Quando è avvenuto il tuo primo incontro con l’editing? Come l’hai vissuto? Si è modificato nel tempo? Com’è stata la prima volta e com’è oggi?
Avevo sedici anni, pubblicavo i miei primi racconti su una rivista palermitana, si chiamava «Perapprossimazione», una rivista diretta da Gaetano Testa, che veniva dalla Scuola di Palermo del Gruppo 63. Uno dei redattori, poi diventato mio grande amico, Francesco Gambaro, interveniva pesantemente sulle frasi, portando alle ultime conseguenze le mie scelte lessicali un po’ cerebrali, un po’ timide, così “circonvoluzioni della mente” diventava “circonvallazioni della mente”. E si apriva un mondo. È stata una scuola di possibilità. Oggi soffro molto la prima lettura dell’editor che non ha ancora preso le misure del libro, le domande sul testo che mi rivelano che qualcosa secondo me chiarissimo non è arrivato, che alcune chiavi del libro non risultano reperibili. Normalmente, in seconda lettura, si forma fra me e l’editor un’alleanza sicura: lui mi capisce e io accetto più di buon grado i consigli che finalmente anch’io mi spiego. Così è capitato con Fabio Stassi nell’ultimo libro, La prima vita di Italo Orlando.
Che tipo di editing hai ricevuto: lavoro sulla trama? Sulla struttura? Sulla forma? Puoi farci degli esempi concreti?

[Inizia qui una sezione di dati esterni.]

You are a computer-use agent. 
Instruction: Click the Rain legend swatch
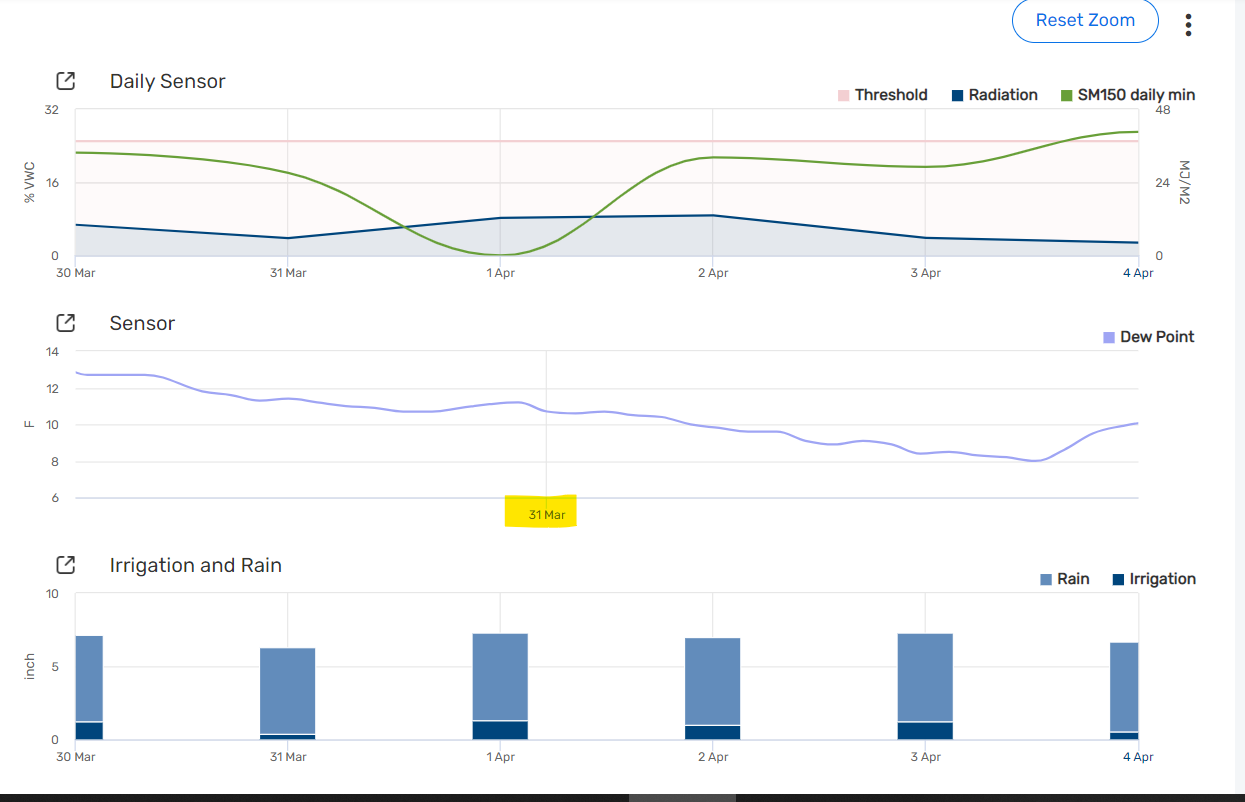click(x=1045, y=578)
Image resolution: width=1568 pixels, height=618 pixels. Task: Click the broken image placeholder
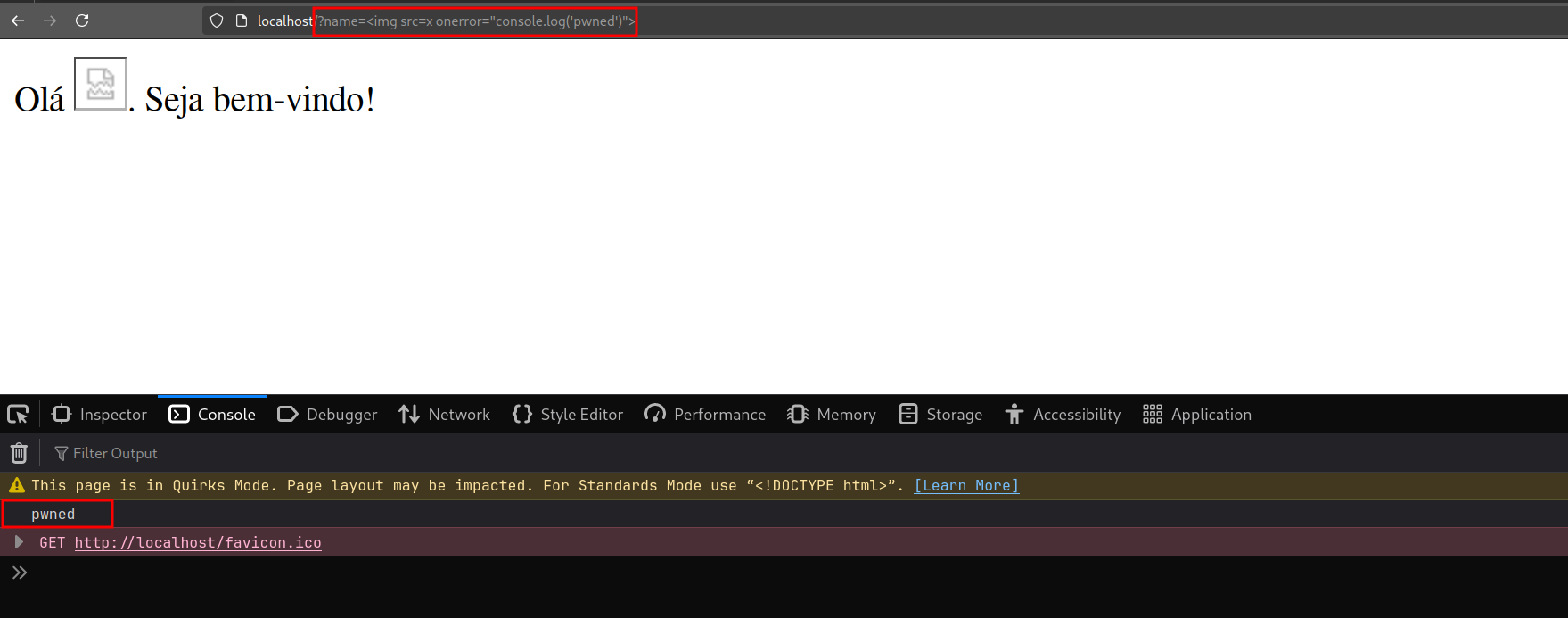[x=100, y=84]
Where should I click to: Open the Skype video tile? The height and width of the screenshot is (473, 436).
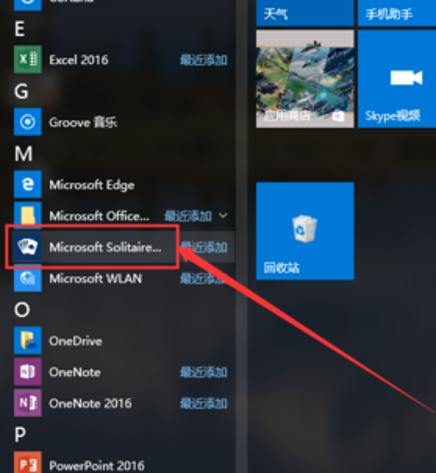397,79
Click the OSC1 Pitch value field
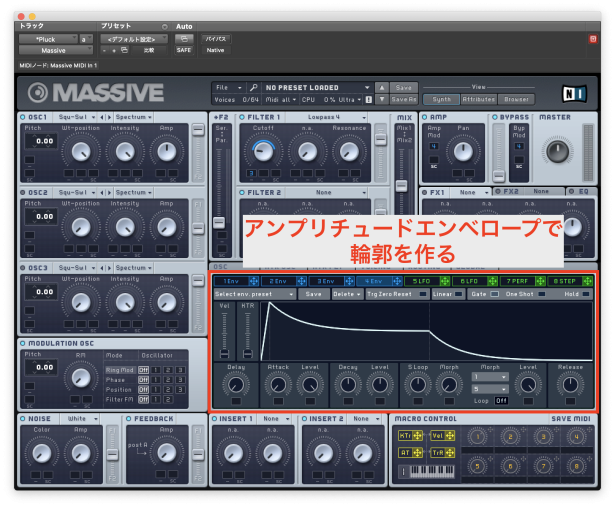The image size is (615, 507). click(40, 141)
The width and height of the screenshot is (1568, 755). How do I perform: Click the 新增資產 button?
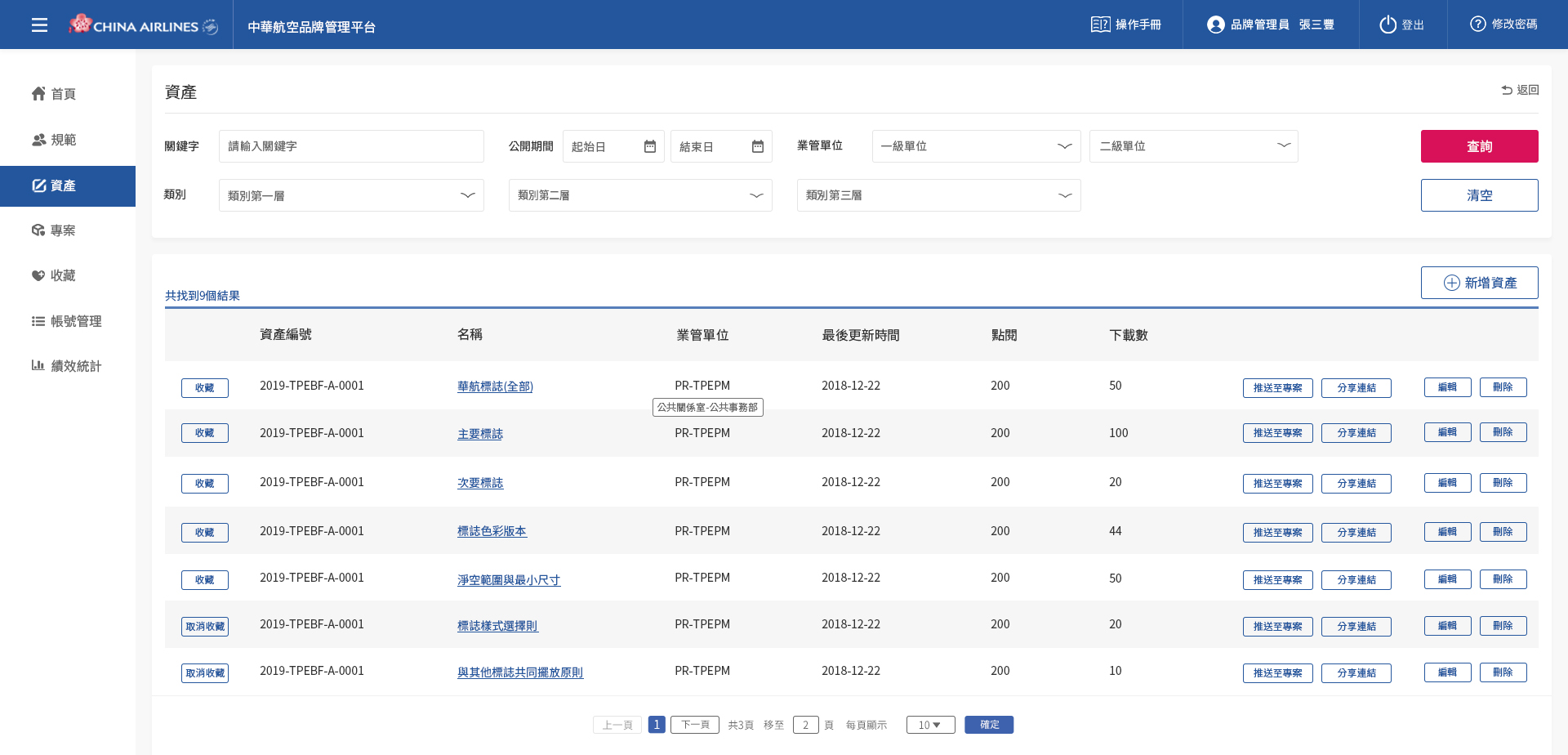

In un solo caso ricordo un intervento sulla struttura: è stato l’intervento preziosissimo di Nicola Lagioia che mi ha consigliato di portare a due i piani temporali di Eravamo bambini abbastanza, in origine erano tre. Mai nessuno mi ha fatto appunti sulle trame. Per il resto, mi viene indicata soprattutto l’opacità di alcuni passi. A volte risulto incomprensibile.
Che differenza c’è, se c’è, tra il lavoro di editing che hai ricevuto sui romanzi e il lavoro di editing che hai ricevuto sui racconti?
Sui racconti talvolta mi è stato chiesto di aggiungere descrizioni, di rallentare la corsa verso la conclusione; per i romanzi non è mai successo.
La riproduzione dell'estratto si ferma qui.